• Task requirements:
1. Print the passage on clearing out life's debris between "Let me quote" and "to carry on.", inclusive.
2. Using the passage on clearing out life's debris, say whether each statement agrees with it, answering yes or no and quoting the deciding words: (a) The quoted advice compares a person to a boat that should be put on dry dock. (b) The speaker says we always have moments to reflect. (c) Renewed strength is found on the other side of clearing things up.
3. Pick up the passage on clearing out life's debris where it stops and continue it.

Let me quote him again here. He says Maybe it's time for you to strip the boat, put yourself on dry dock and commit to removing all the debris that has accumulated on the whole of your life, take a fresh look at where you are and where you are going. That's the key thing. I mean, you have to be looking for this stuff and go on a search and be specific. Hey, I want to look at these areas of my life. What is slowing me down? Why am I not performing the way I can be performing and the way I know I can perform? And so he encourages us to just use these times to reflect. We don't always have these moments to reflect and really hone in on something. So use it. Rest works, meditation works, and just once you kind of focus on that and kind of clear some stuff up, it's on the other side where we find that renewed strength to carry on.

• Given information:
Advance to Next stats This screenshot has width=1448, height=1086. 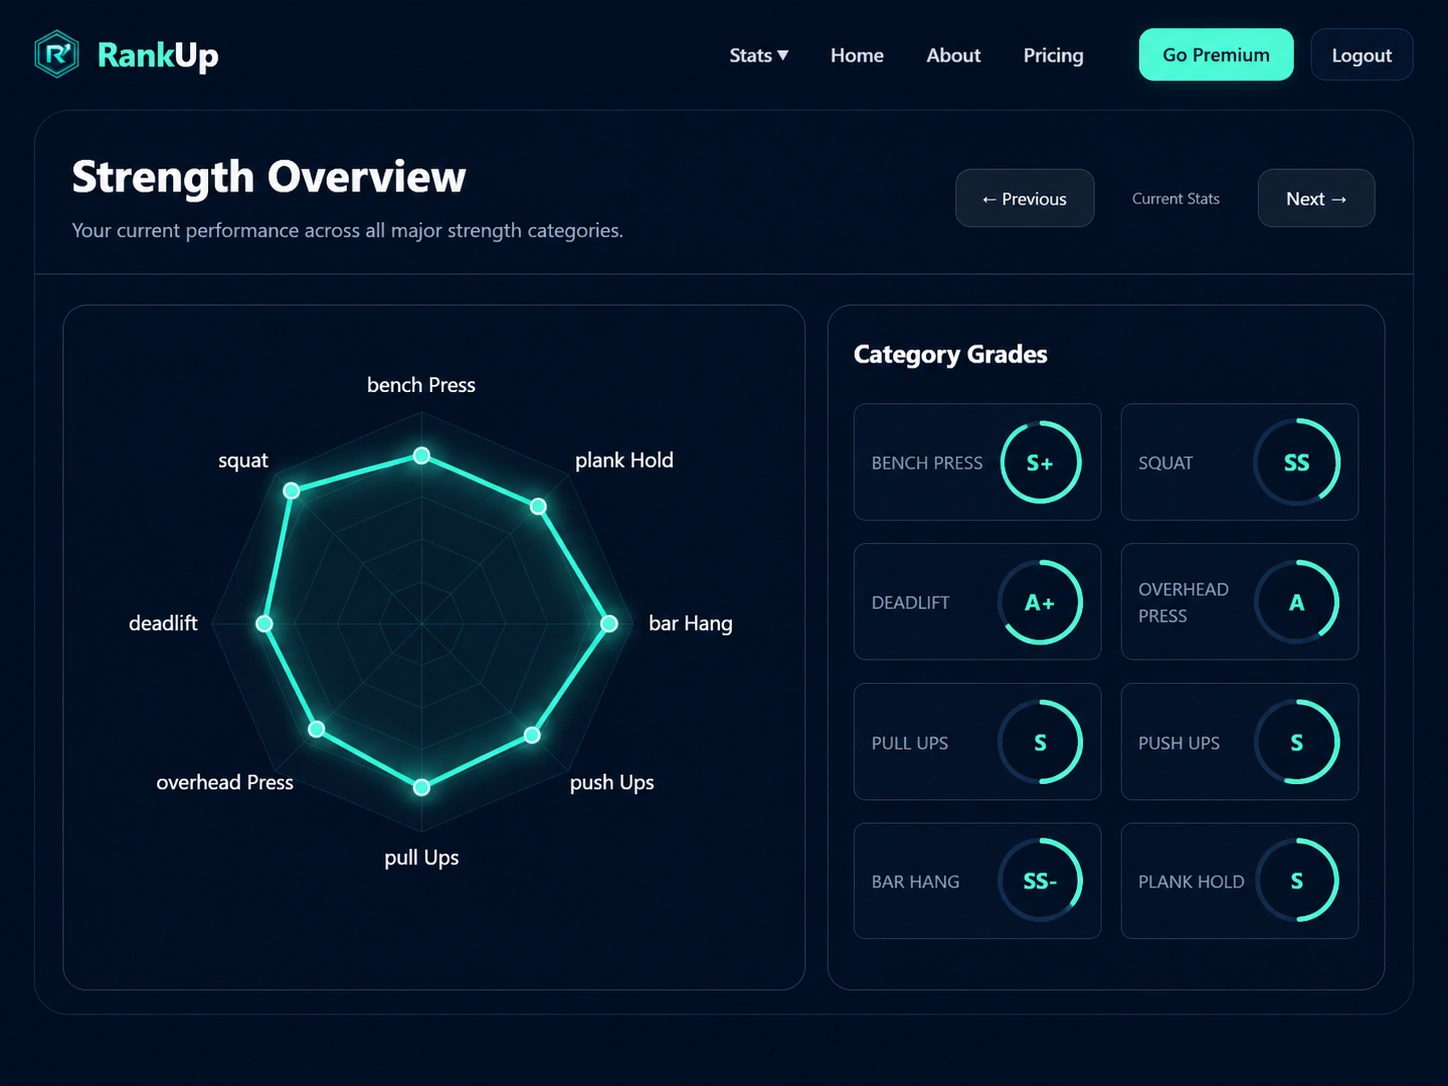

• Solved tasks:
1.
Let me quote him again here. He says Maybe it's time for you to strip the boat, put yourself on dry dock and commit to removing all the debris that has accumulated on the whole of your life, take a fresh look at where you are and where you are going. That's the key thing. I mean, you have to be looking for this stuff and go on a search and be specific. Hey, I want to look at these areas of my life. What is slowing me down? Why am I not performing the way I can be performing and the way I know I can perform? And so he encourages us to just use these times to reflect. We don't always have these moments to reflect and really hone in on something. So use it. Rest works, meditation works, and just once you kind of focus on that and kind of clear some stuff up, it's on the other side where we find that renewed strength to carry on.

2.
(a) Yes: "strip the boat, put yourself on dry dock"
(b) No: "We don't always have these moments to reflect"
(c) Yes: "it's on the other side where we find that renewed strength to carry on."

3.
Speaker 1:

Okay, well, let's move on to the wrap up and the application, and I want to use a little bit of my own story and some other information here to help out. As usual, grab your note-taking items, journal writing, advice, whatever it is, and let's go ahead and get busy on here. So here are the two questions that Dan gives us this time around. One is there an opportunity you think you may have missed due, to quote the barnacles on your hole? What have you missed because of that drag that's on the hole of your life. The second question how could you capture that opportunity? So what is it that you can still do with the time that you have? We're not going to throw everything away because we've missed a few things here. How can you still capture that opportunity? Is what he's asking. Let me deal with question one for myself here. That might give you a little bit of insight for yourself. Where again he asks is there an opportunity you think you may have missed due to barnacles on your hall?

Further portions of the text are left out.